> [Records for the exercise]

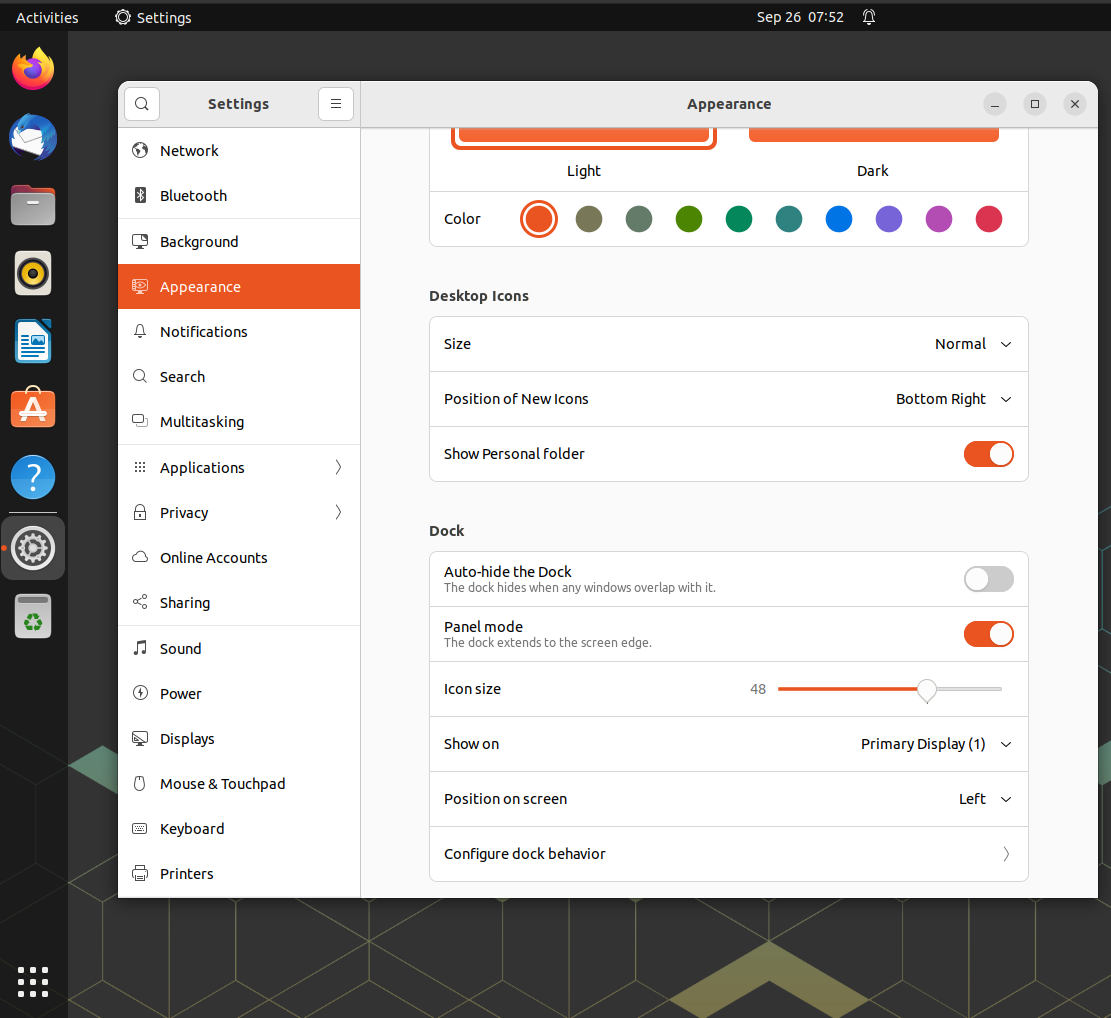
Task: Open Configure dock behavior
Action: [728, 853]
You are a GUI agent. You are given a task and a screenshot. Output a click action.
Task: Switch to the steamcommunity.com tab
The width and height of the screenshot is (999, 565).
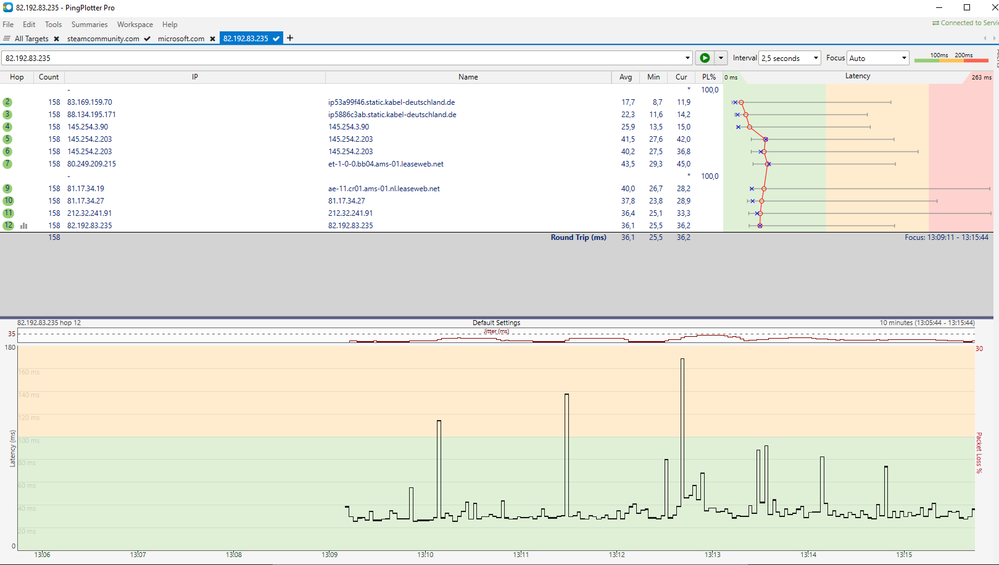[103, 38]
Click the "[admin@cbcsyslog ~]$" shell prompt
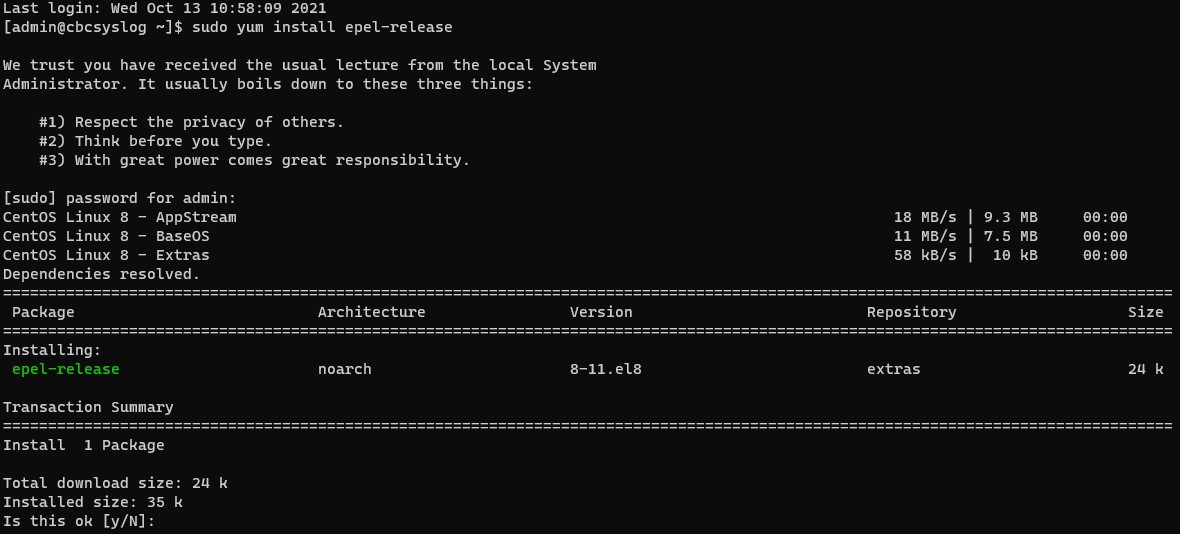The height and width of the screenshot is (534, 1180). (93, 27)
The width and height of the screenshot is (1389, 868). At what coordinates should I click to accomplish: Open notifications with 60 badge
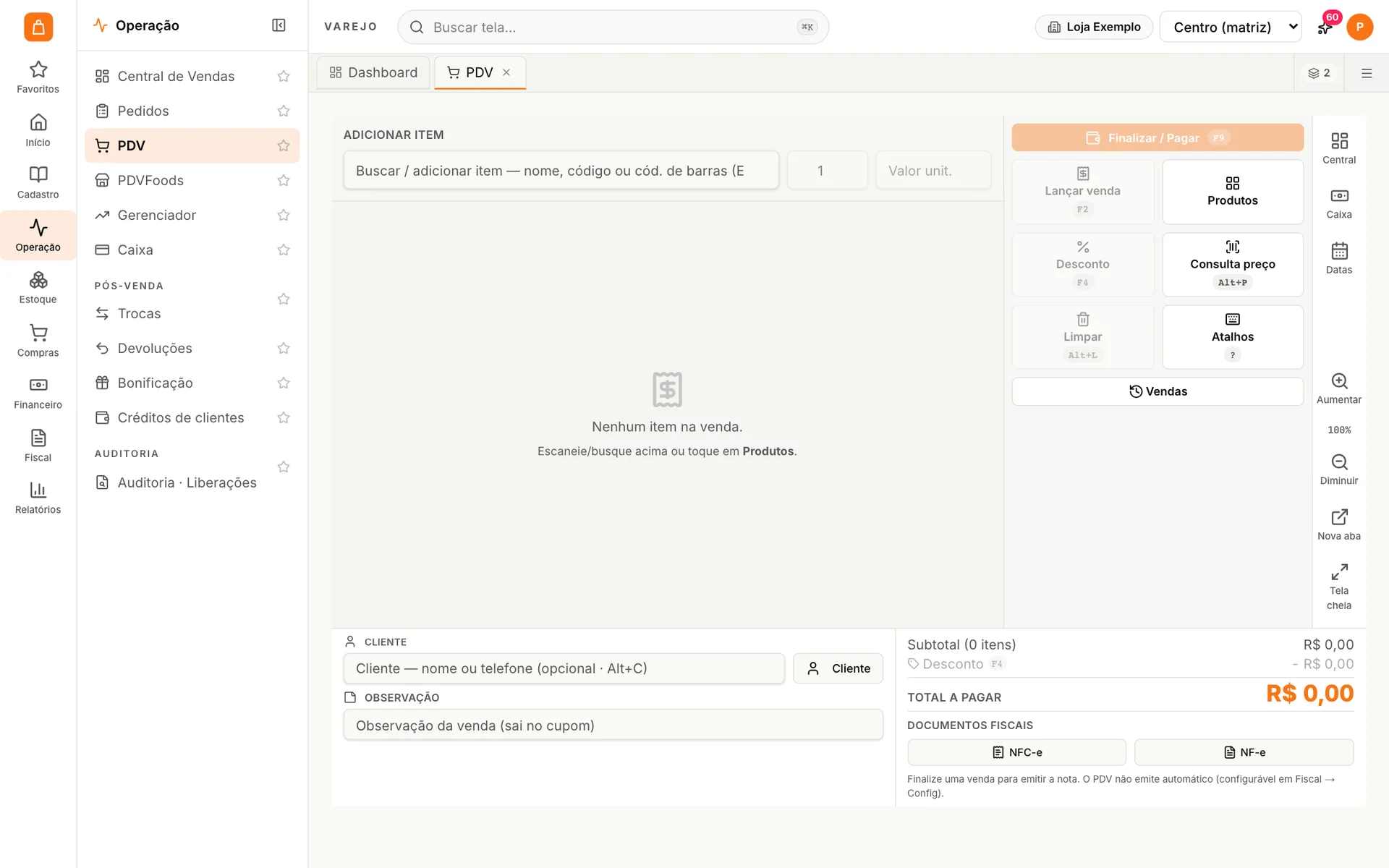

> [Task description] Exact copy, pictures omitted: every line from the one holding "Task: Switch to the steamcommunity.com tab" through the last line of the data above, and nothing else.

> [Solution below]
Task: Switch to the steamcommunity.com tab
The width and height of the screenshot is (999, 565).
[103, 38]
Click the "[admin@cbcsyslog ~]$" shell prompt
The height and width of the screenshot is (534, 1180). (93, 27)
The width and height of the screenshot is (1389, 868). At what coordinates should I click to accomplish: Open notifications with 60 badge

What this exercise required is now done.